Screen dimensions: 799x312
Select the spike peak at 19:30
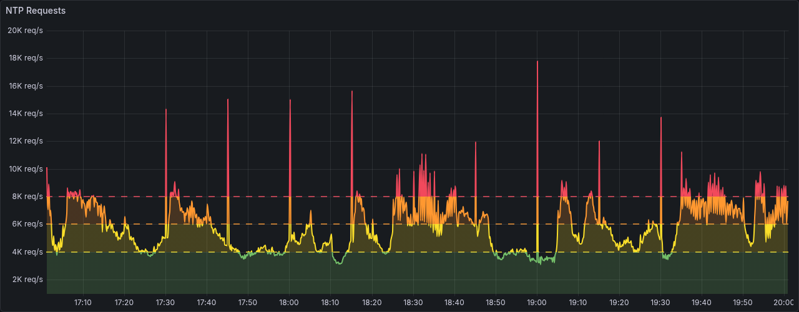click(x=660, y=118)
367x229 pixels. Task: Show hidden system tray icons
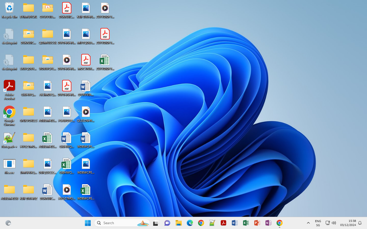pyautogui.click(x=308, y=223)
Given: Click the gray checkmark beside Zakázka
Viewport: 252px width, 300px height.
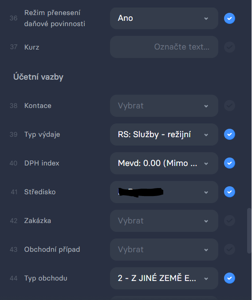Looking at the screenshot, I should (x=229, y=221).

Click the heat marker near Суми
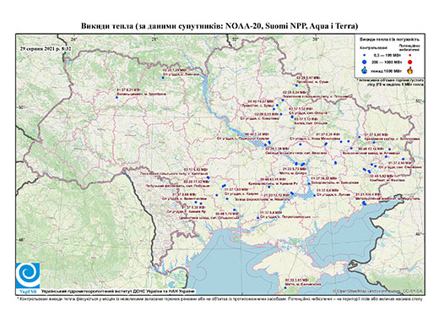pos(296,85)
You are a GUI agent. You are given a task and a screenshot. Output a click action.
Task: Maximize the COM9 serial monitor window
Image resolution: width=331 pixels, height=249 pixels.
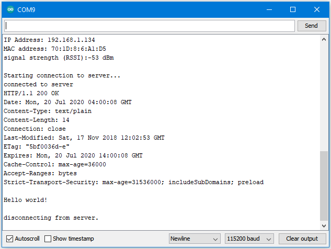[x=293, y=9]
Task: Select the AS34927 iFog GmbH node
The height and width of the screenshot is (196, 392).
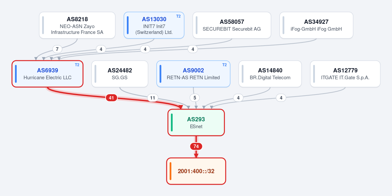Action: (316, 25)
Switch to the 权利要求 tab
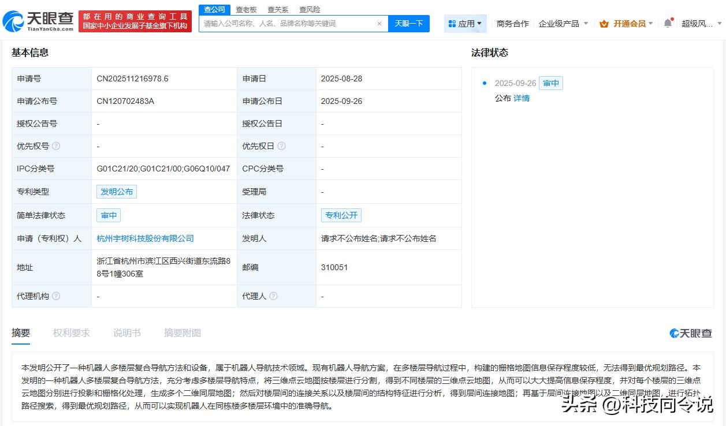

--

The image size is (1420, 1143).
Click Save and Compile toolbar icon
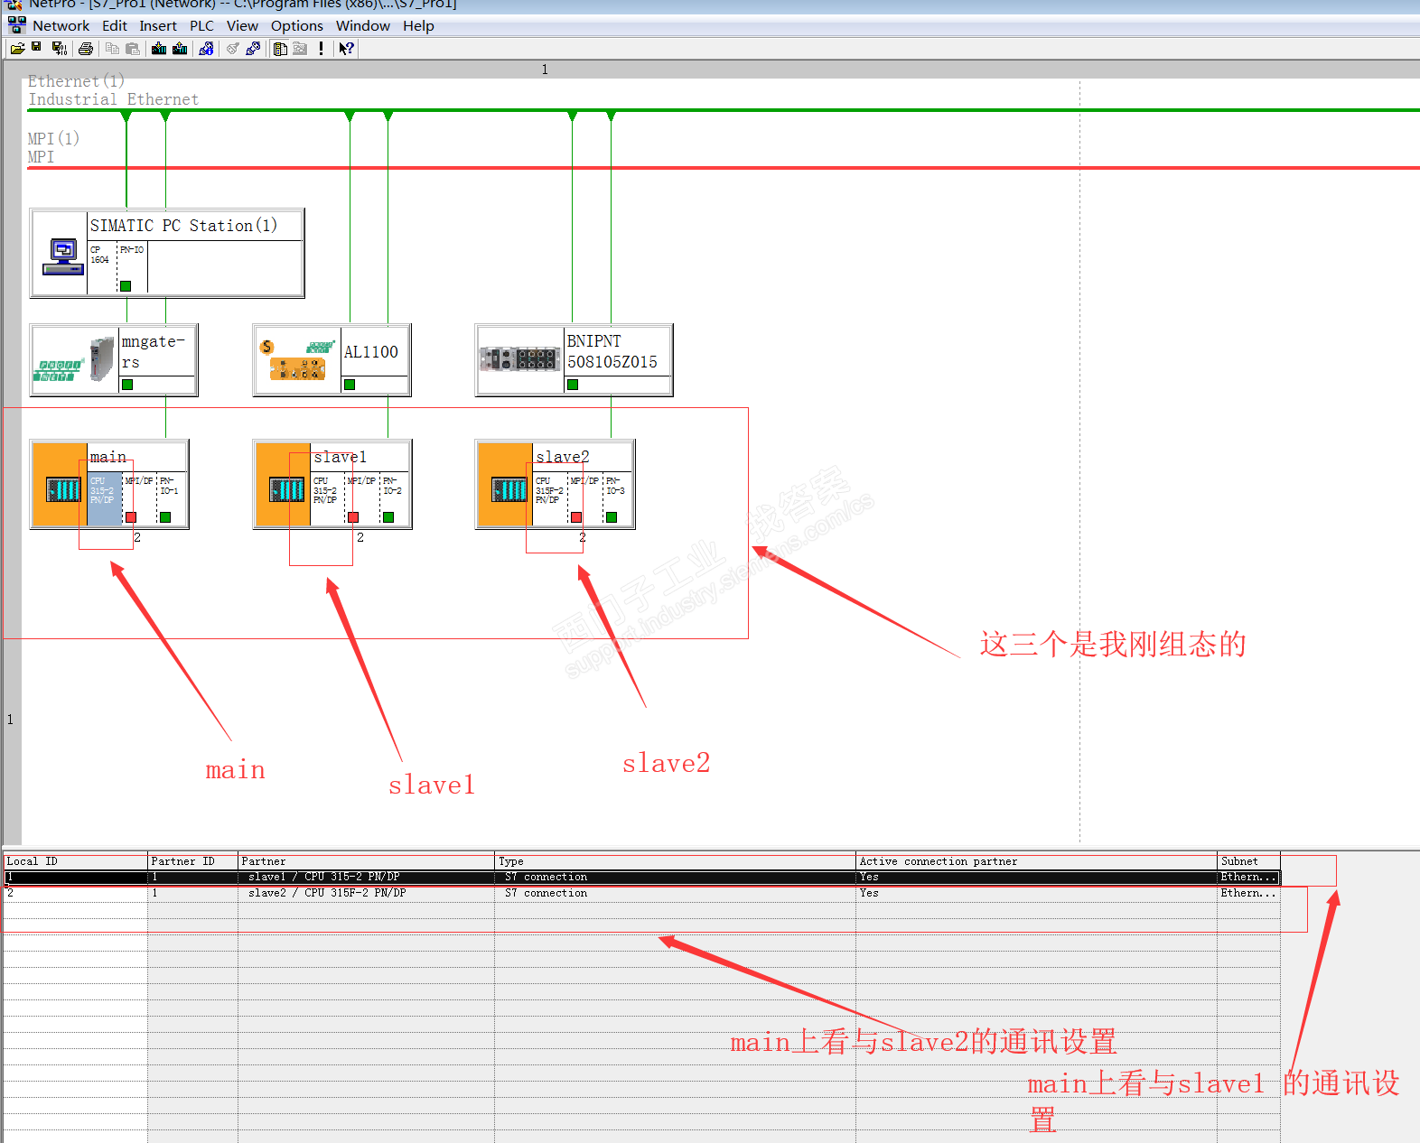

--

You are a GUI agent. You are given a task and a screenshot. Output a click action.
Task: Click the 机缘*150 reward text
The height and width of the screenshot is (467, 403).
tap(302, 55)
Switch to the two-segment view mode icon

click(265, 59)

● **Work item**
Starting at the line above that holds "Viewport: 252px width, 300px height.", return each line up to and including the one that holds "Switch to the 权利要求 tab", exactly as written, minus any pictures.

● **Exercise response**
Viewport: 252px width, 300px height.
Looking at the screenshot, I should (x=229, y=221).

Click the heat marker near Суми
pos(296,85)
You are a GUI agent. You are given a task and a screenshot. Output a click action.
Task: Maximize the COM9 serial monitor window
Image resolution: width=331 pixels, height=249 pixels.
[x=293, y=9]
Task: Select the AS34927 iFog GmbH node
The height and width of the screenshot is (196, 392).
Action: (316, 25)
Switch to the 权利要求 tab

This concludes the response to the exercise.